About Data Processing

The Data Processing component of BDD runs a set of processes and jobs. This set is called data processing workflows. Many of these processes run natively in Hadoop.

The Data Processing component controls several workflows in BDD. For example, you can create workflows for data loading, data updates, and others. The Data Processing component discovers new Hive tables and loads data into BDD. It runs data refresh operations and incremental updates. It also keeps BDD data sets in synch with Hive tables that BDD creates.

For example, during a data loading workflow, the Data Processing component performs these tasks:
  • Discovery of data in Hive tables
  • Creation of data sets in BDD
  • Running a select set of enrichments on discovered data sets
  • Profiling of the data sets
  • Indexing of the data sets, by streaming data to the Dgraph.

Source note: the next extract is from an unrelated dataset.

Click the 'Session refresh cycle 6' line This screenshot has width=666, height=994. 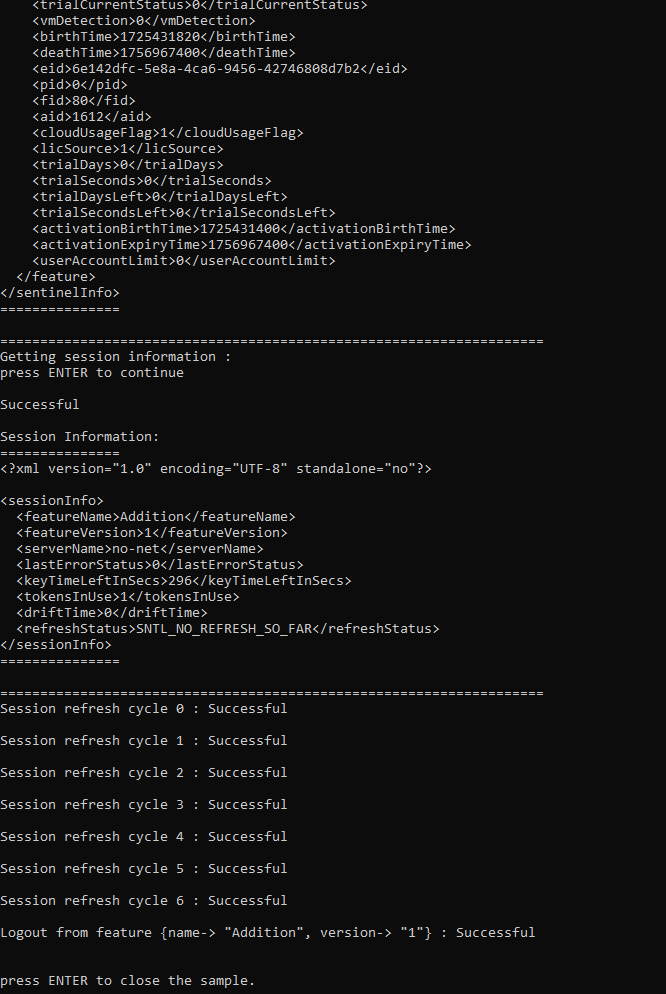click(x=143, y=900)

To launch a data processing workflow when Big Data Discovery starts, you use the Data Processing Command Line Interface (DP CLI).

Data Processing CLI

The DP CLI is a shell Linux utility that launches data processing workflows in Hadoop. You can control their steps and behavior. You can run the DP CLI manually or from a cron job. You can run the data processing workflows on an individual Hive table, all tables within a Hive database, or all tables within Hive. This depends on DP CLI settings, such as a blacklist and a whitelist.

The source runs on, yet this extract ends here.